I stepped through the except* and it's not propagating anything.

Also, I seem to get the same result with this (no except*). Could it be that something in asyncio is caching the exception and reraising it?

import asyncio
async def runner():
    loop = asyncio.get_running_loop()
    fut = loop.create_future()
    async def coro():
        try:
            fut.set_exception(TypeError())
            await loop.create_future()
        except asyncio.CancelledError:
            raise KeyboardInterrupt()
    try:
        async with asyncio.TaskGroup() as tg:
            tg.create_task(coro())
            await fut
    except BaseException as e:
        print('Got BaseException', repr(e))
asyncio.run(runner())
gvanrossum commented 1 year ago

Yeah, that's a good call. It seems to be coming from the asyncio event loop, but I haven't figured out where yet.

gvanrossum commented 1 year ago

The plot thickens.

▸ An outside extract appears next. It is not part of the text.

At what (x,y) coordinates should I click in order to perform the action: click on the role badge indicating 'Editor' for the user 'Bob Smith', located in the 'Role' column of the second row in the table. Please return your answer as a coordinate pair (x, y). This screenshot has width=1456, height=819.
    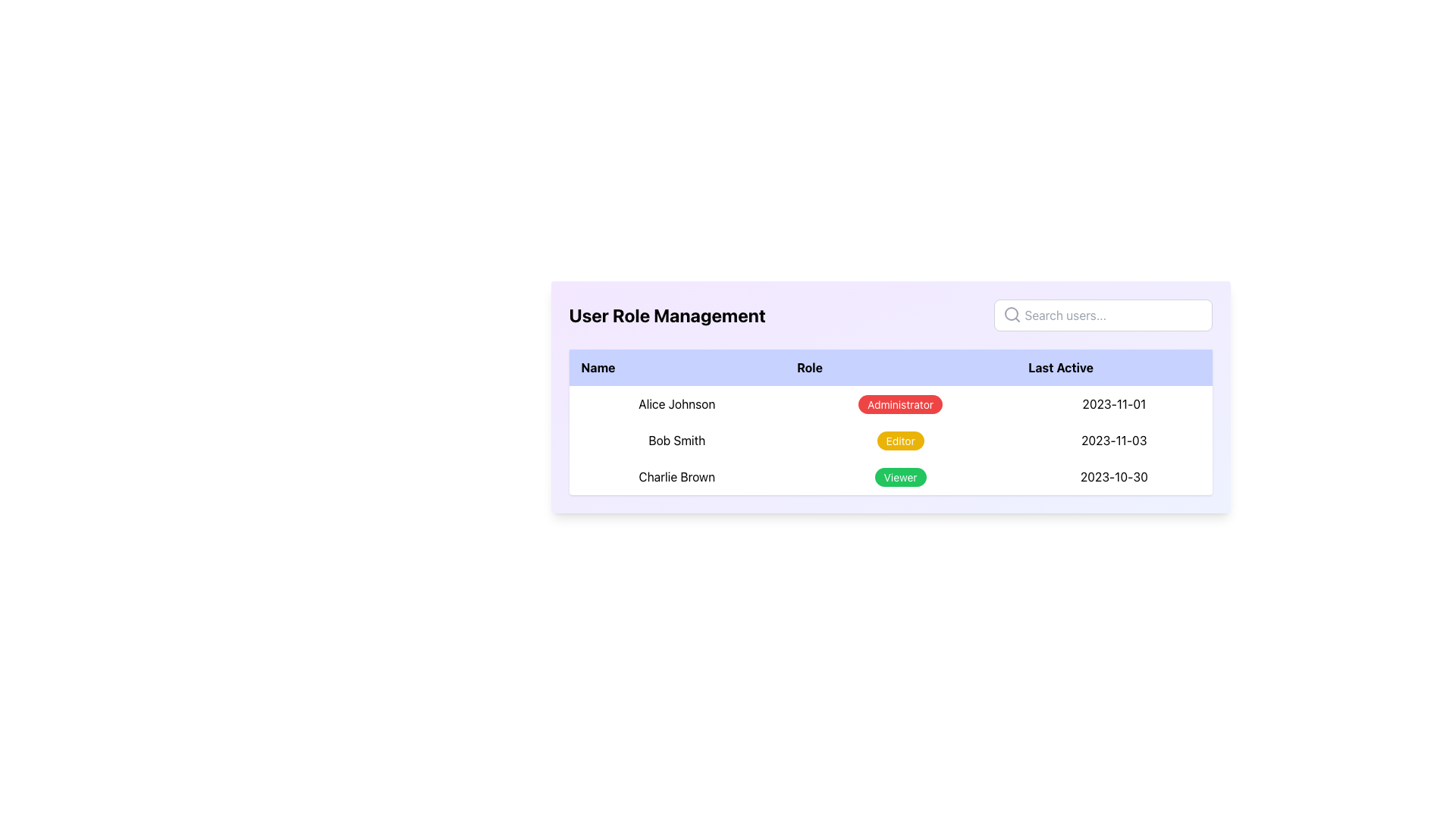
    Looking at the image, I should click on (900, 441).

When I replace asyncio.run(runner()) with

asyncio.new_event_loop().run_until_complete(runner())

I get the same traceback followed by the dreaded

Task exception was never retrieved
future: <Task finished name='Task-2' coro=<runner.<locals>.coro() done, defined at /Users/guido/cpython/foo.py:5> exception=KeyboardInterrupt()>

and then repeating the same traceback (omitted because it's the same as reported by the OP).

This means we can rule out a bug in asyncio.run().

Disabling the _asyncio extension, the traceback looks a bit different, and appears to be happening in __step (in 3.11; or in __step_run_and_handle_result in 3.12 and main), in the line

    result = coro.throw(exc)

This is where the CancelledError is being thrown into the coroutine, and KeyboardInterrupt comes out.

What happens then is interesting. There's a try block with several except clauses, and we take this one:

        except (KeyboardInterrupt, SystemExit) as exc:
            super().set_exception(exc)
            raise

This does two things:

The interesting thing, I believe, is that the bare raise breaks straight out of the event loop, which is careful not to catch KeyboardInterrupt. We therefore get this very KeyboardInterrupt back at the top level, where it is reported.

Somehow it never goes through the __aexit__!

When using asyncio.run(), there is exception handling that ends up calling __aexit__ (that's a bit hard to find, I think it goes through Runner.__exit__, which cancels all tasks, which revives our runner() task long enough to call the pending TaskGroup.__aexit__ method and run the except* KeyboardInterrupt block, which "suppresses" the exception. But when Runner.__exit__ returns, the exception is re-raised.

I think from this it should be possible to create a simpler repro (which ought to lead to a fix), but I've spent a couple hours on this already and I need a break.

gvanrossum commented 1 year ago

I'm going to take a break from this issue. It's definitely caused by the special casing of KeyboardError and SystemExit in Task.__step, but I'm having a hard time coming up with a simpler repro.

kyuupichan commented 6 months ago

What is the reason for the special-casing in Task._step?

gvanrossum commented 6 months ago

@kyuupichan I believe it's to ensure that you can always interrupt a runaway loop. It's a historic compromise, we may be able to do better with modern conventions for running event loops.